If you would like get to know Google Drive, here are 5 tips to help you get started. While you can use Google Drive with any browser, I urge you to use Google Chrome (free for all devices), as it will enable all features and ensure a more stable experience with this tool.

Get Started With Google Drive: Sign in or Create an Account

If your school is Google Apps for Education or you have a Gmail account, then Google Drive has already been set up for you. Just go to drive.google.com (or simply Google “Google Drive”) and login with your Google credentials. If you’re new to the Google platform, you will be asked to create an account. Once you have signed in or completed the account setup, you will find yourself in your Drive window where all of your files and documents are stored. I recommend that you bookmark Google Drive (clicking the star in your Chrome Browser) for faster access.

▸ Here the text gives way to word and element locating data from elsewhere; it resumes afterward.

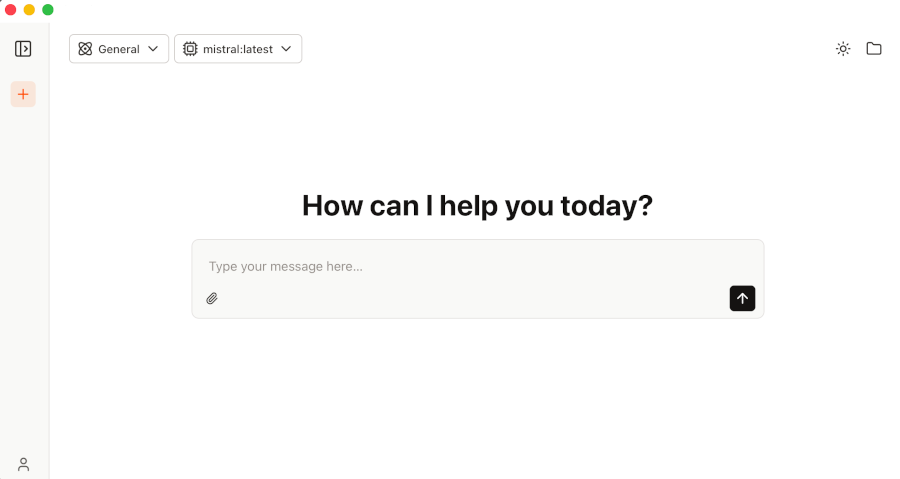Expand the General dropdown chevron
Image resolution: width=900 pixels, height=479 pixels.
[x=153, y=49]
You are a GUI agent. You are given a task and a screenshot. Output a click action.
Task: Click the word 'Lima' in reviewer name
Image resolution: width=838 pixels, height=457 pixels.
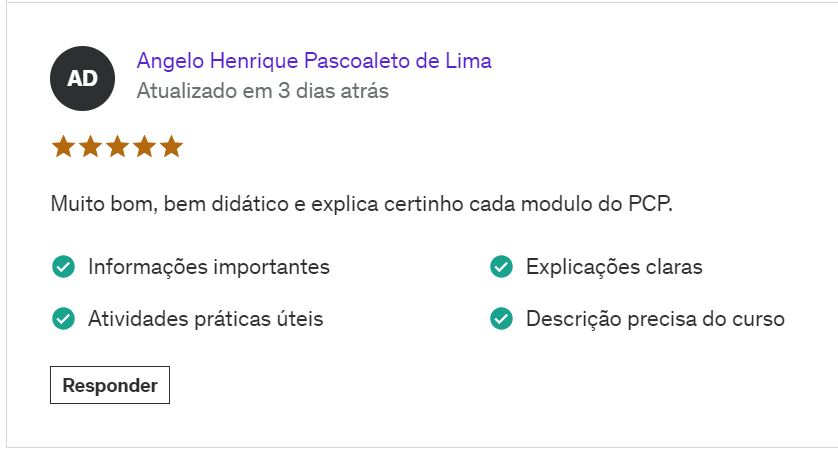[468, 60]
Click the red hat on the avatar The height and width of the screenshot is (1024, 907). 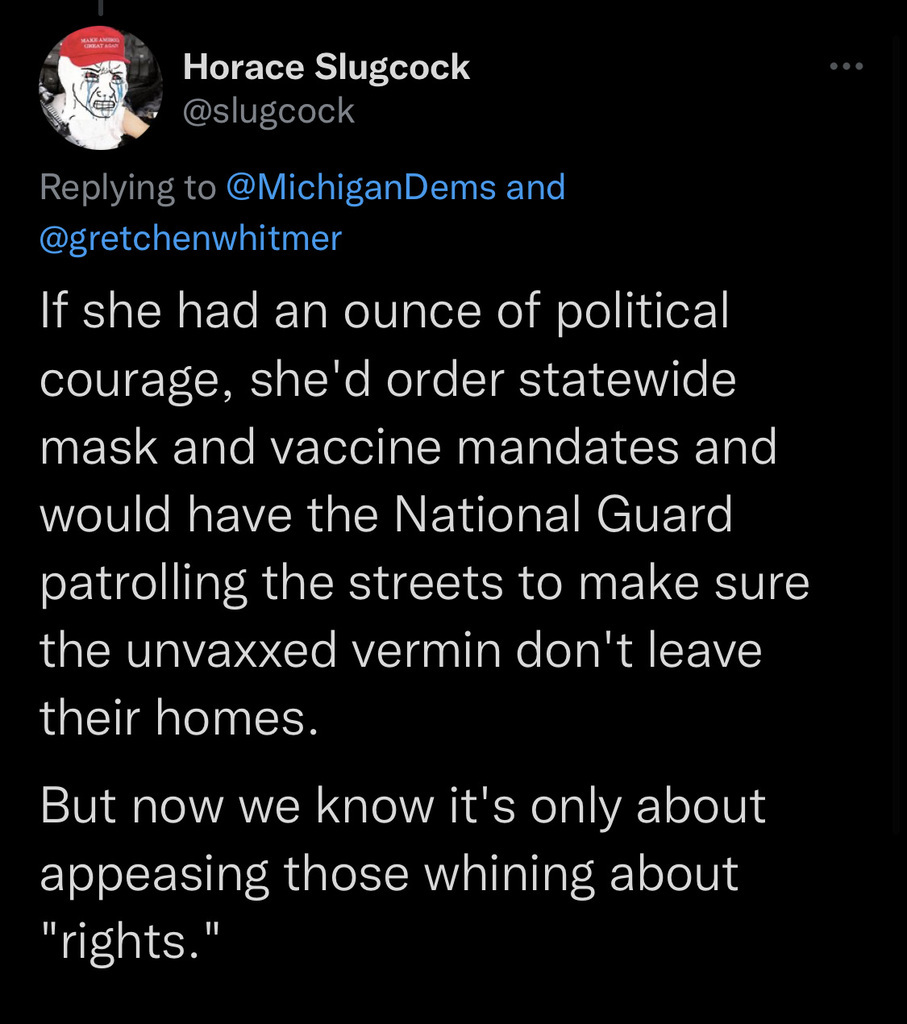[94, 47]
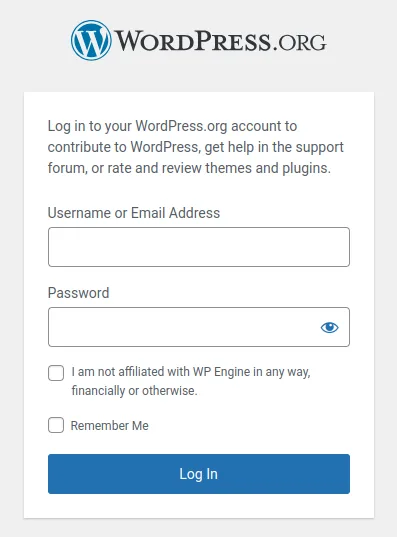Click the word "PRESS" in header logo
The height and width of the screenshot is (537, 397).
pos(233,41)
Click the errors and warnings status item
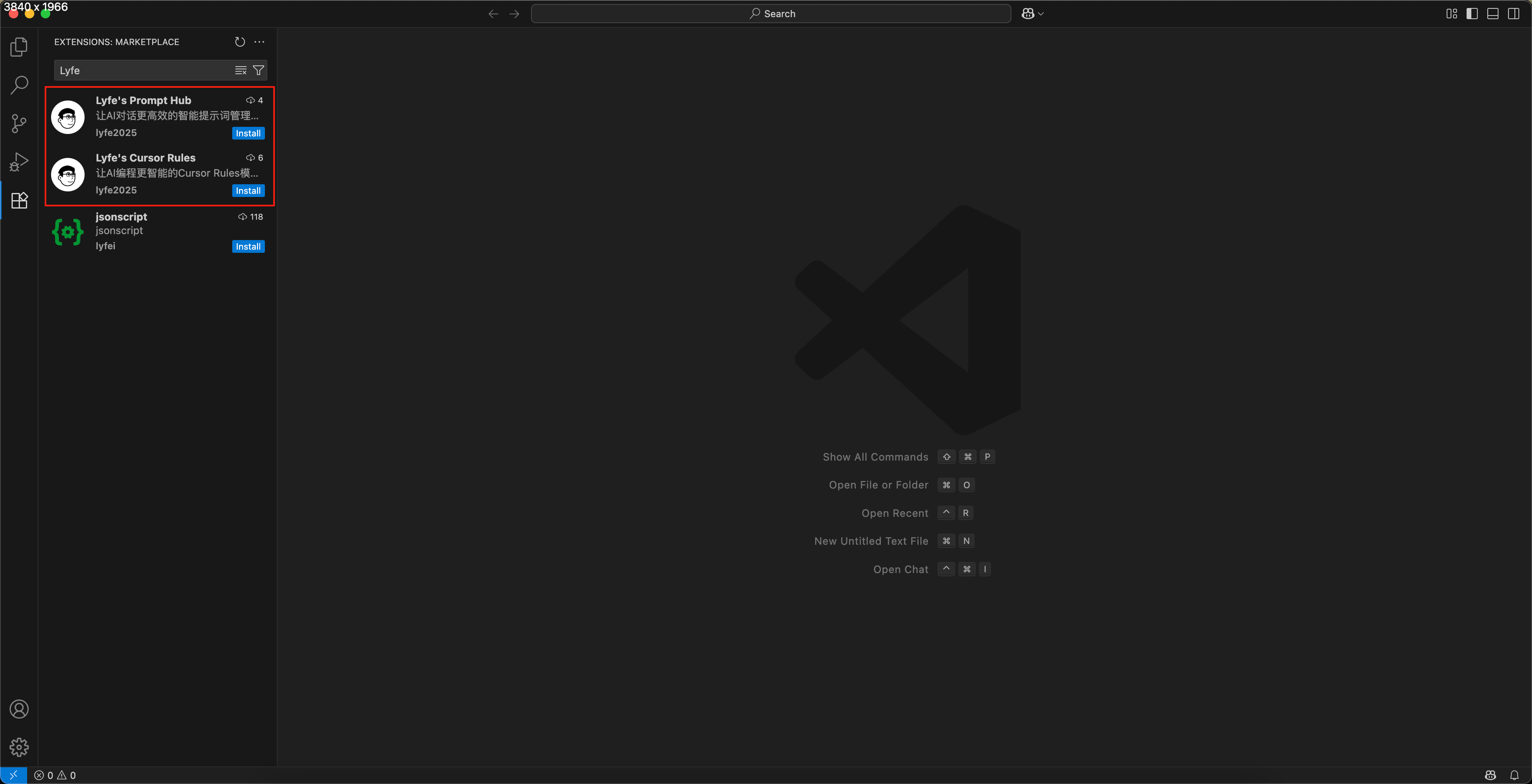 (55, 775)
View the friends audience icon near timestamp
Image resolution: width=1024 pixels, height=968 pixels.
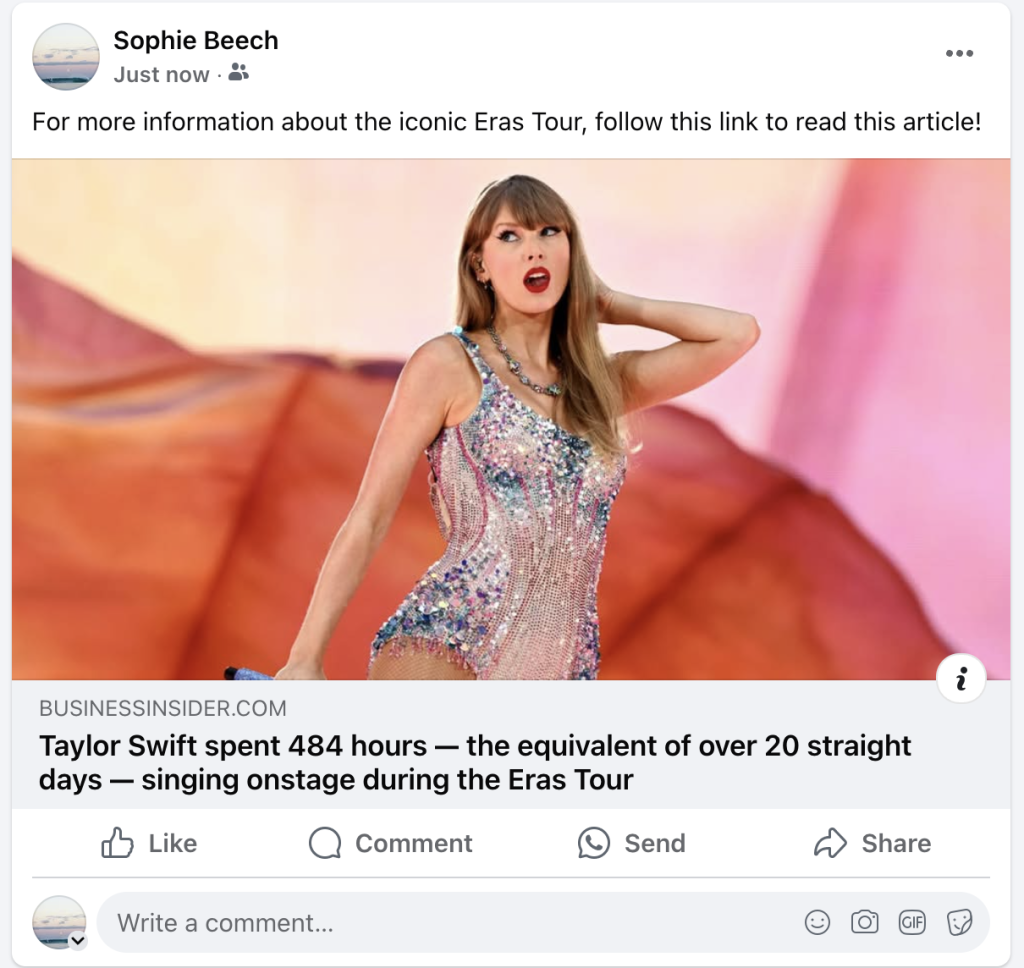238,73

Left MenuOn the left hand side you will see your navigation tools: your My Drive Folder (with a drop-down arrow to access all the folders you create), your Incoming (for files shared with you), Recent (where you can quickly access the documents you’ve worked on most recently), Starred(you can mark important documents with a “star” for quick access), and Trash (where documents you delete are stored for 30 days or until you empty the trash).

Create a New Document

The core suite of Google Apps within Drive allows you to create a Doc, a Sheet(spreadsheet), Slides (presentations), and Forms (a great tool that you should explore as you become a more advanced user). Creating a new document in Google Drive is simple. Click on the red “New” button in the top left and select the type of document you would like to create. When you have done this, a new tab will open with your blank document. To title it, simply click on the “untitled document” in the top left and then enter the new name. One of my favorite features about working within Google Drive is that all changes are saved automatically. I don’t have to remember to hit save before logging off of my machine. You will be able to access the most recent version from any machine with a web browser and internet connection.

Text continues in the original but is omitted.